There is one column per Data Definition field, named with the Data Definition field name; so the above example is a Data Definition with three fields: Field 1, Field 2 and Field 3. Each index set row must include a value for at least one field. Document-level and Page-level index sets must be on separate rows: if a row contains values for both Document- and Page-level fields, an error occurs.

[Filename]

The [Filename] is mandatory.

The values in the [Filename] column are the names of the files to be imported. The paths may be absolute or relative to the watched directory. There may be more than one index set per file, i.e. more than one row with the same [Filename] value. Such rows must be consecutive.
The [Filename] column is mandatory and must have a value in every row.

The imported files are deleted upon successful import. Unsuccessfully-imported files are moved into the error directory corresponding to the Watched Folder.

[Index Set Number]

The [Index set number] is optional.

The values in the [Index set number] column define the index sets. It is permitted to have more than one row per index set; this is how multiple field values are specified for index sets.

Multiple field values must be on consecutive rows, for example:

"[Index set number]","Field 1","[Filename]"

1,"Value1","file-A.jpg"

1,"Value2","file-A.jpg"

2,"Value3","file-A.jpg"

defines two index sets for "file-A.jpg": one containing the values "Value1" and "Value2" and one containing the single value "Value3".

However:

"[Index set number]","Field 1","[Filename]"

1,"Value1","file-A.jpg"

2,"Value3","file-A.jpg"

1,"Value2","file-A.jpg"

is unsupported because the values for index set 1 are not on consecutive rows.

The [Index set number] column may be omitted; in this case, each row is taken to be a new index set. If the [Index set number] column is present, it must have a value in every row.

[Page Number]

The [Page number] is optional.

The values in the [Page number] column are the numbers of the pages with which Page-level index sets are associated. This is relevant for multi-page TIFFs. The [Page number] column may be omitted; in this case, the Page-level index sets are assigned to consecutive pages starting from page 1. If present, the column must have a value for every Page-level index set row and multiple index sets per page must be on consecutive rows. For Document-level index sets, the value of this column is ignored and may be left blank:

"[Page number]","Doc field","Page field","[Filename]"

,"Doc field value",,"file-A.tif"

1,,"Page 1 field value","file-A.tif"2,,"Page 2 field value","file-A.tif"

4,,"Page 4 field value","file-A.tif"

In the above example, page 3 has no index sets. The following text file contains an error:

"[Page number]","[Index set number]","Field 1","[Filename]"

1,1,"hello","file-A.tif"

2,1,"foo","file-A.tif"

because a single index set has been shared across two pages.

Behaviour

Successfully-imported image files are deleted unless they are read-only.

When you Bulk Import image files from Watched Folders using a CSV text file, the field values are validated.
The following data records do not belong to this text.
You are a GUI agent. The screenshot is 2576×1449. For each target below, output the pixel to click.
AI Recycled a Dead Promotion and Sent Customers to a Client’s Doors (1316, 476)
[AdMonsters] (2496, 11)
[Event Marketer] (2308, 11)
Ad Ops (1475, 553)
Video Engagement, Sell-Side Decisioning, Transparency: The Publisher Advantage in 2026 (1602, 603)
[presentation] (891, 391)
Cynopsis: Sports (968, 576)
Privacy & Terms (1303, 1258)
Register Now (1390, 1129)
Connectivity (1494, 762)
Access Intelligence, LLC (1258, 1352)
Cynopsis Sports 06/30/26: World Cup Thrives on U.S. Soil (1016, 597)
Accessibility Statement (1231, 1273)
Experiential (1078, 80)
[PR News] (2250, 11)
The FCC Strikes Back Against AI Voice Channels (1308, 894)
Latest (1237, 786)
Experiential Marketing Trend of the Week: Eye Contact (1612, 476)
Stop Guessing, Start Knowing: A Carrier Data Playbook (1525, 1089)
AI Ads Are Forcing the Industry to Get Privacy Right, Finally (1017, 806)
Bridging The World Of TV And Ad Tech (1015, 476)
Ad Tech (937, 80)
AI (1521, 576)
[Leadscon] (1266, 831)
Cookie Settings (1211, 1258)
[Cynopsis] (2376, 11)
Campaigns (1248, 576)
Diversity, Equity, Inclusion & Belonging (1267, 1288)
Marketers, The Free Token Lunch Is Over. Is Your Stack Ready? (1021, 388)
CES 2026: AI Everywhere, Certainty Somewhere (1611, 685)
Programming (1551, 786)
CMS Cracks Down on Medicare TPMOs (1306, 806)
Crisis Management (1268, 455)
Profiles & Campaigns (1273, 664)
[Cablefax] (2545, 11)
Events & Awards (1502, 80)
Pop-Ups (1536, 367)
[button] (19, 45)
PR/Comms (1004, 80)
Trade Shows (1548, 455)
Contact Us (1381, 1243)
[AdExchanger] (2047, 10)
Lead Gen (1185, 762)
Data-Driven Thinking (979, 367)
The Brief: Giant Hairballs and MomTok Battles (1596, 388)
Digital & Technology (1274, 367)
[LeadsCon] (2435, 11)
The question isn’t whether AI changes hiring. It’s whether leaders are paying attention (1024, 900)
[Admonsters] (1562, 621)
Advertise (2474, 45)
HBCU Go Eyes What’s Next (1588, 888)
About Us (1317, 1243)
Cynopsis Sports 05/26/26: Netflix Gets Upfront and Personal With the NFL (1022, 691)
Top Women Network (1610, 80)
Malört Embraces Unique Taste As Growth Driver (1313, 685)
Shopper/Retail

When the injection of one or more CSV rows fail, a CSV '_error' file with a CSV header and failed CSV rows is created in an error folder in each folder's respective '.Error' directory, so that users can manually rectify the field values and then return them to their Watched Folders for re-injection. If no errors are encountered, the delimited file is deleted.

Index Assistants are supported, provided that they do not require any user interaction: they must be triggered automatically and must not be configured to prompt the user if multiple index sets are returned.

Both Client and Server-side Index Assistants are supported and behave identically because the bulk image import runs server-side.